Locate the line that contains "Click the user avatar beside Howdy, user". Retype it and every line after it to the end of the records, exactly, but not the pictures.

───── EXERCISE MATERIAL ─────

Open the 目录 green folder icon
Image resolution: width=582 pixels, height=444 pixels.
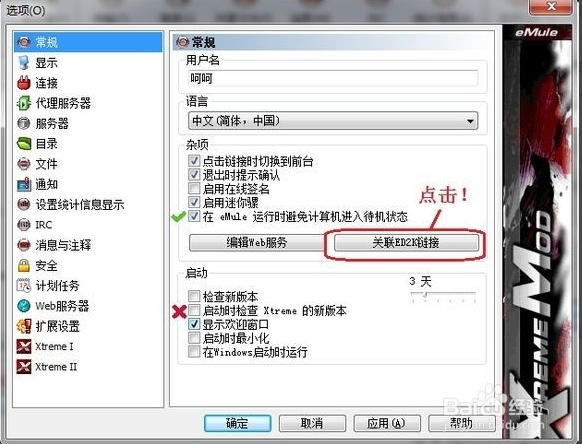tap(24, 143)
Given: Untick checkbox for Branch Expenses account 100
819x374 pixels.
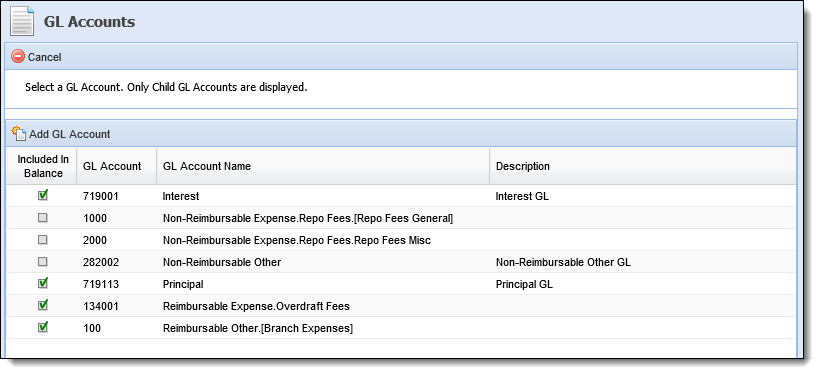Looking at the screenshot, I should (43, 327).
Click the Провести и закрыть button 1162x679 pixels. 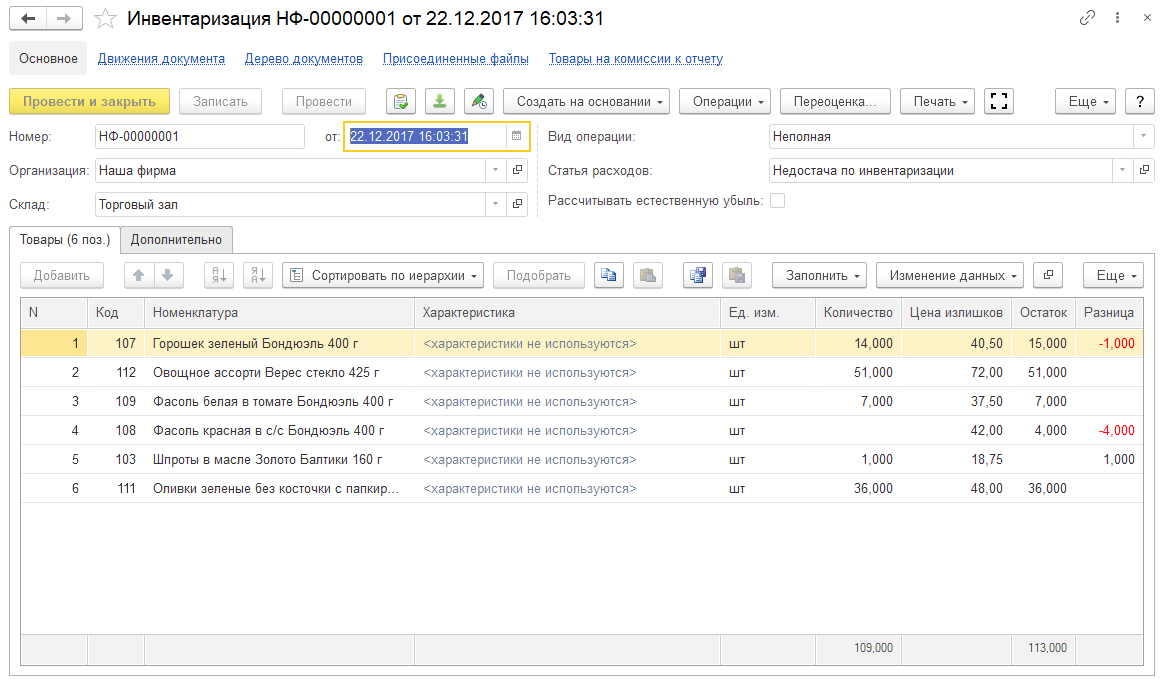click(x=89, y=101)
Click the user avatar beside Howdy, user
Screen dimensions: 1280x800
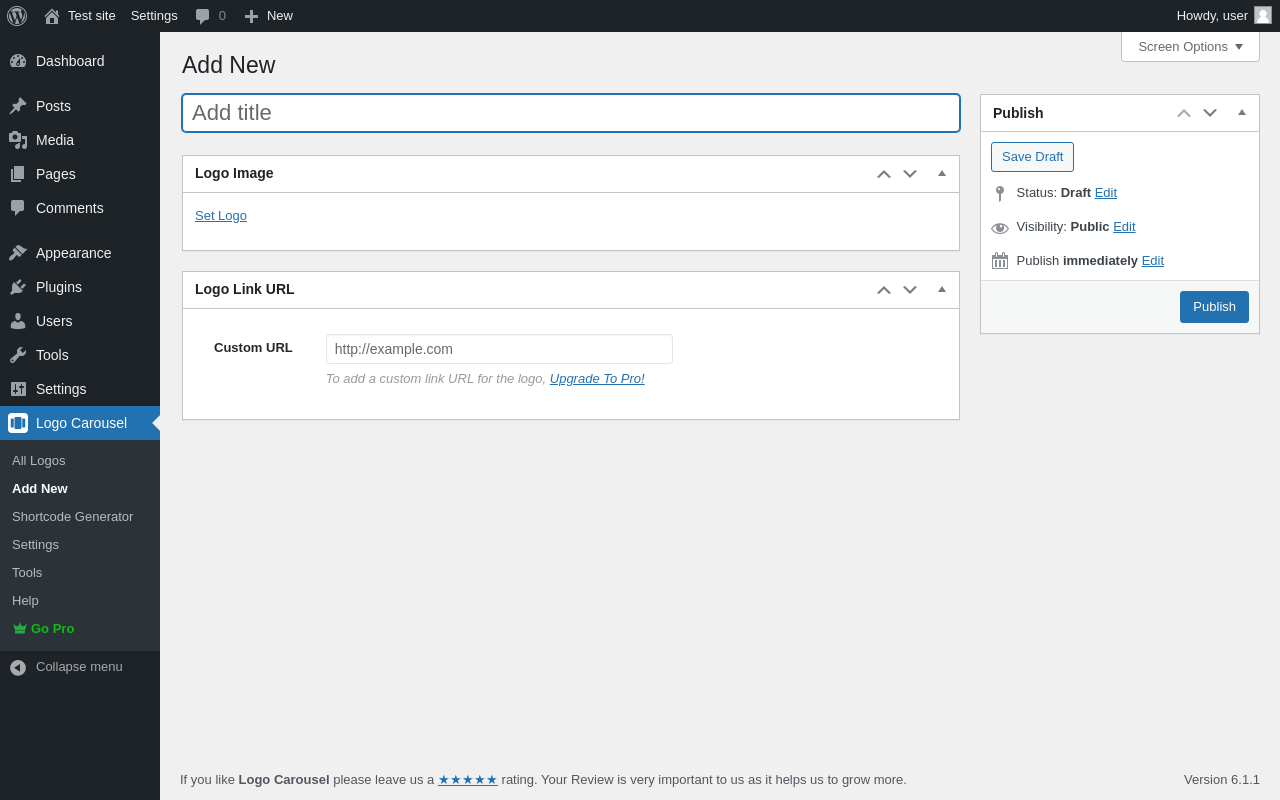coord(1263,15)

─────

● **SOLUTION BELOW**:
Click the user avatar beside Howdy, user
Screen dimensions: 1280x800
coord(1263,15)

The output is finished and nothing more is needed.